→ Texto proporcionado
Julián Cabrera
El huevo de la serpiente
Hace veinte años, a propósito de los viajes que me llevaban a Bruselas para dar cobertura informativa a cumbres europeas, tuve oportunidad de conocer el distrito de Molenbeek, una de las agrupaciones de barrios más problemáticos de la capital belga, y he de reconocer que por aquel entonces ni por asomo habría intuido que esa área de población mayoritariamente musulmana y con un altísimo componente de desestructuración social podría acabar albergando el germen de uno de los múltiples brazos del terrorismo yihadista en Europa.
El Molenbeek de hace veinte años, como el de ahora, no muestra una imagen excesivamente distinta de la que vemos en otras áreas urbanas como Lavapiés en Madrid o el Raval en Barcelona, donde sí he tenido oportunidad esta semana de escuchar el lamento de algunos fieles a la religión musulmana, no sólo ante la teoría generalizada de que los terroristas tienen sus orígenes en las mezquitas –más allá, muchos de los terroristas que actúan en Europa es más que probable que se hayan prodigado bastante poco por esas mezquitas–, sino ante los oídos sordos y la falta de reconocimiento de algunas autoridades a la labor de no pocos imanes para concienciar a los jóvenes fieles de que la violencia nada tiene que ver con las recomendaciones del Corán y hasta para supervisar la actitudes diarias de esos jóvenes para impedir que caigan en el radicalismo.
Decía la vicepresidenta del Gobierno, Soraya Sáenz de Santamaría en el foro de este periódico que las democracias occidentales no deben caer en la trampa de confundir lo que es una guerra contra el terrorismo yihadista con una «guerra de religión» y es cierto, pero hay alguna variante que no debe dejar de tenerse en cuenta; por ejemplo, el innegable hecho de que los terroristas, jóvenes captados por distintas vías y no siempre pertenecientes a familias desestructuradas o a un ambiente de miseria y falta de oportunidades, sino universitarios de familias pudientes, no dudan en inmolarse, en perder lo más precisado como es la vida, para llevarse por delante al mayor número posible de infieles o de «cruzados» y así acabar para toda la eternidad junto a su dios, sus vírgenes y sus ríos de leche y de miel.
Esos jóvenes no matan por un ideal político o social, no matan porque no encuentran trabajo y se les acaba el paro –en países como Bélgica la prestación por desempleo es indefinida, como muchas otras–, no lo hacen por un mundo presente mejor, sino por entrar por la puerta grande en el «otro mundo». Y si en la Siria controlada por el «IS» los campamentos de adiestramiento de suicidas y asesinos son el nido de la serpiente, no puede perderse de vista que además del nido está el huevo del reptil y éste en muchos casos se encuentra en los Molenbeek europeos y en el discurso de algunos imanes por minoritarios que sean, que no tiene que ver precisamente con ese intocable concepto que llamamos multiculturalismo. Albiol tiene motivos para dormir con la conciencia bien tranquila.

→ Entradas proporcionadas

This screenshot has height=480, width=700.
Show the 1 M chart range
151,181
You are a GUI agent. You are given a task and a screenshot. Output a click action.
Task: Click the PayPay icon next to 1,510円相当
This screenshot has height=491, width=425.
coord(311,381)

→ Cómo resolverlo
Imprime tal cual, sin alterar nada, el pasaje del texto sobre Molenbeek que comienza en «Decía la vicepresidenta» y termina en «leche y de miel.».

→ Resultado del ejercicio
Decía la vicepresidenta del Gobierno, Soraya Sáenz de Santamaría en el foro de este periódico que las democracias occidentales no deben caer en la trampa de confundir lo que es una guerra contra el terrorismo yihadista con una «guerra de religión» y es cierto, pero hay alguna variante que no debe dejar de tenerse en cuenta; por ejemplo, el innegable hecho de que los terroristas, jóvenes captados por distintas vías y no siempre pertenecientes a familias desestructuradas o a un ambiente de miseria y falta de oportunidades, sino universitarios de familias pudientes, no dudan en inmolarse, en perder lo más precisado como es la vida, para llevarse por delante al mayor número posible de infieles o de «cruzados» y así acabar para toda la eternidad junto a su dios, sus vírgenes y sus ríos de leche y de miel.